---------- EXTRAHIERTER TEXT ----------
Städte und Gemeinden im Visier von Cyberkriminellen
:format(webp)/cloudfront-eu-central-1.images.arcpublishing.com/madsack/SU2YH4YYDRHNVBLLYUIJAT6DAQ.jpg)
Ransomware-Angriffe treffen immer mehr Firmen, Organisationen und Behörden.
© Quelle: imago images/Alexander Limbach
Berlin. Es ist der digitale Super-GAU: Nach einem Hackerangriff geht in der Verwaltung des Landkreises Anhalt-Bitterfeld in Sachsen-Anhalt nichts mehr. Kriminelle waren in der vergangenen Woche in die digitalen Systeme des Kreises eingedrungen und haben mehrere Server verschlüsselt. Die Behörden können nicht mehr auf ihre Daten zugreifen.
----------
AUFGABEN:
[1] Fassen Sie im Artikel über den Hackerangriff den Absatz, der mit „Berlin. Es ist der digitale Super-GAU“ beginnt, in Stichpunkten zusammen.
[2] Prüfen Sie, ob die folgenden Aussagen mit dem Artikel über den Hackerangriff übereinstimmen. Antworten Sie jeweils mit Ja oder Nein und zitieren Sie die entscheidenden Worte.
(a) Die Kriminellen drangen in die digitalen Systeme des Landkreises ein.
(b) Bei dem Angriff wurde nur ein einziger Server verschlüsselt.
(c) Die Behörden können weiterhin auf ihre Daten zugreifen.
[3] Schreiben Sie den Artikel über den Hackerangriff auf den Landkreis Anhalt-Bitterfeld im Anschluss an seinen letzten Satz weiter.
Die Datensätze haben mit dem Artikel nichts zu tun.
---------- ARBEITSMATERIAL ----------
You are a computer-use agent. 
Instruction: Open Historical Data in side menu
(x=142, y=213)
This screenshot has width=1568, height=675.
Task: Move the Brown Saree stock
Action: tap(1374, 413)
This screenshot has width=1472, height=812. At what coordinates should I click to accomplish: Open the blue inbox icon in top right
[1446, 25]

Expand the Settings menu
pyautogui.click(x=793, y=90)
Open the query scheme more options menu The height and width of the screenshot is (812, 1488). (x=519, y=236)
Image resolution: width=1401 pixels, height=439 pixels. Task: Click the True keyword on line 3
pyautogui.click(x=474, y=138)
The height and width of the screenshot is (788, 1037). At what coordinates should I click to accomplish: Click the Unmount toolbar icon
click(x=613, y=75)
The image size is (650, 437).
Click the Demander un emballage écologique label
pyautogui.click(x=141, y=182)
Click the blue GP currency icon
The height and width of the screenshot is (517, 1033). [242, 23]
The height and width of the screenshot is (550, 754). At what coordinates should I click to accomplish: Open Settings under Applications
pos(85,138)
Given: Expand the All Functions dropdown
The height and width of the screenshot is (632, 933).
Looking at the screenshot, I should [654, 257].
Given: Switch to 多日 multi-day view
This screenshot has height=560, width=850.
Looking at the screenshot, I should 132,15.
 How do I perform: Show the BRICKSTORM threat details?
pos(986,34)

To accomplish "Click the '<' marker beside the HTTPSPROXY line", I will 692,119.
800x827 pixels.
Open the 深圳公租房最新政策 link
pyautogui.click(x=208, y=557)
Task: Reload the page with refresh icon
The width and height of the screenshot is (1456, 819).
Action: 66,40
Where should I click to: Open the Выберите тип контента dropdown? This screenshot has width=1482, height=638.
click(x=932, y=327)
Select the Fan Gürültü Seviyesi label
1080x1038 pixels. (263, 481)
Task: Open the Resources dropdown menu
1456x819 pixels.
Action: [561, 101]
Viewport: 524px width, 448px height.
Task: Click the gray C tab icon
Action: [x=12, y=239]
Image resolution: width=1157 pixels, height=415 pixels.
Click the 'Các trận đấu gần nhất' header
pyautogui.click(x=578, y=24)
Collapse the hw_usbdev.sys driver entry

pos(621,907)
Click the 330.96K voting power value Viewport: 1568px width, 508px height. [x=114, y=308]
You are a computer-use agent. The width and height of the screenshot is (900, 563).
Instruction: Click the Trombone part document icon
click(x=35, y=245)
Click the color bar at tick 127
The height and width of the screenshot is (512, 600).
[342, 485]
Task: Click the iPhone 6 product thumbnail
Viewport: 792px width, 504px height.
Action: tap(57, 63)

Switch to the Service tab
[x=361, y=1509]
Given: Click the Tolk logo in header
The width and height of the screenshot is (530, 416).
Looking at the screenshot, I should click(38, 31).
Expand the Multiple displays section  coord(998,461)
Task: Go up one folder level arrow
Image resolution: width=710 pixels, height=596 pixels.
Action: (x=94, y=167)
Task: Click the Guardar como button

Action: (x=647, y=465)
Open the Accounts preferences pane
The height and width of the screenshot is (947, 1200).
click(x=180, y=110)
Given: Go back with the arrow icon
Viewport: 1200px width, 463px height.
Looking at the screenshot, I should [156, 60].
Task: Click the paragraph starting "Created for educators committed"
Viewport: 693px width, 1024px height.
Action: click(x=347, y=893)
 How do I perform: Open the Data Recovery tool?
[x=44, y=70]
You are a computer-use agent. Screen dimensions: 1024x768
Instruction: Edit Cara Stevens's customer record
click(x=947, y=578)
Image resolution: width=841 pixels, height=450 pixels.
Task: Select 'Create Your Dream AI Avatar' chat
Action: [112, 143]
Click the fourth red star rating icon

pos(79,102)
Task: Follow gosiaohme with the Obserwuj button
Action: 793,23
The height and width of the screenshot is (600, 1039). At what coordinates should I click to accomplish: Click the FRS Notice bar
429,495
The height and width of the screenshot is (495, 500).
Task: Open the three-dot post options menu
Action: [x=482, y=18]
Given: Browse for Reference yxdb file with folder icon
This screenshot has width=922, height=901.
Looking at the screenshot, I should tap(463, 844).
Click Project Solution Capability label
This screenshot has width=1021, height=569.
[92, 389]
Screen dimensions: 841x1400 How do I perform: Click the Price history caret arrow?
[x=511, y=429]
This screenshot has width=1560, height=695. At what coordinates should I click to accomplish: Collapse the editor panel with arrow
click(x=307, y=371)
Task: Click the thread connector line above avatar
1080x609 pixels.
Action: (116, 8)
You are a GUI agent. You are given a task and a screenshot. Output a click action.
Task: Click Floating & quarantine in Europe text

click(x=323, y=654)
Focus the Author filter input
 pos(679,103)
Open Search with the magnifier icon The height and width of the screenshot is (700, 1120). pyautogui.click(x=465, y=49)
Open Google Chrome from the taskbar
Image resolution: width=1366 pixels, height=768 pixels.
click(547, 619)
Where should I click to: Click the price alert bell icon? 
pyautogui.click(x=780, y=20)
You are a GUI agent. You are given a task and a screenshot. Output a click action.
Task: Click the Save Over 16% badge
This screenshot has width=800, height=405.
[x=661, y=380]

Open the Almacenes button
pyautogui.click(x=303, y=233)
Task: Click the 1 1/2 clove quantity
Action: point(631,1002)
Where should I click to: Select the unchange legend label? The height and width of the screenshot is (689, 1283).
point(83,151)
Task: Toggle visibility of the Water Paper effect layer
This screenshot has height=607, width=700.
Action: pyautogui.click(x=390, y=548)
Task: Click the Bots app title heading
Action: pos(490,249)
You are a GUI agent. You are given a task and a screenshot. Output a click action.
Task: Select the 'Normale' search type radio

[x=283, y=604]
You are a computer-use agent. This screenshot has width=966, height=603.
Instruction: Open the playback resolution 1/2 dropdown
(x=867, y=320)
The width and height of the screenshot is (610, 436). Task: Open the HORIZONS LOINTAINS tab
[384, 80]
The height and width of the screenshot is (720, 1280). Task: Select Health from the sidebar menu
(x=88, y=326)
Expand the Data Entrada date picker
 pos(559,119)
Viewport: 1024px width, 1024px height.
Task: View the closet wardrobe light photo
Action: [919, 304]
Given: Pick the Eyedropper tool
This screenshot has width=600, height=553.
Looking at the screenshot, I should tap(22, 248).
----------
LÖSUNGEN:
[1]
- Hackerangriff auf den Landkreis Anhalt-Bitterfeld in Sachsen-Anhalt
- Verwaltung steht still
- Kriminelle drangen in der vergangenen Woche in die digitalen Systeme ein
- Mehrere Server verschlüsselt
- Behörden haben keinen Zugriff mehr auf ihre Daten

[2]
(a) Ja: „Kriminelle waren in der vergangenen Woche in die digitalen Systeme des Kreises eingedrungen“
(b) Nein: „haben mehrere Server verschlüsselt“
(c) Nein: „Die Behörden können nicht mehr auf ihre Daten zugreifen.“

[3]
Die sonst in schnelleren Schritten geforderte Digitalisierung der öffentlichen Verwaltungen wird so plötzlich zum Fluch: Wohngeld und Unterhaltsvorschüsse können nicht ausgezahlt werden, auch sonst ist die Verwaltung weitgehend handlungsunfähig. Um zu verhindern, dass sich das aufgespielte Virus weiter verbreitet, wurden auch die nicht infizierten Server des Landkreises vorsorglich abgeschaltet.
Es könne bis zu einem halben Jahr dauern, bis die Behörden ihre Arbeit wieder in vollem Umfang erledigen können, sagte ein Sprecher des Landkreises der Deutschen Presse-Agentur. Eine schnellere Rückkehr zur Normalität wäre wohl nur möglich, wenn der Landkreis ein Lösegeld an die noch unbekannten Kriminellen zahlt.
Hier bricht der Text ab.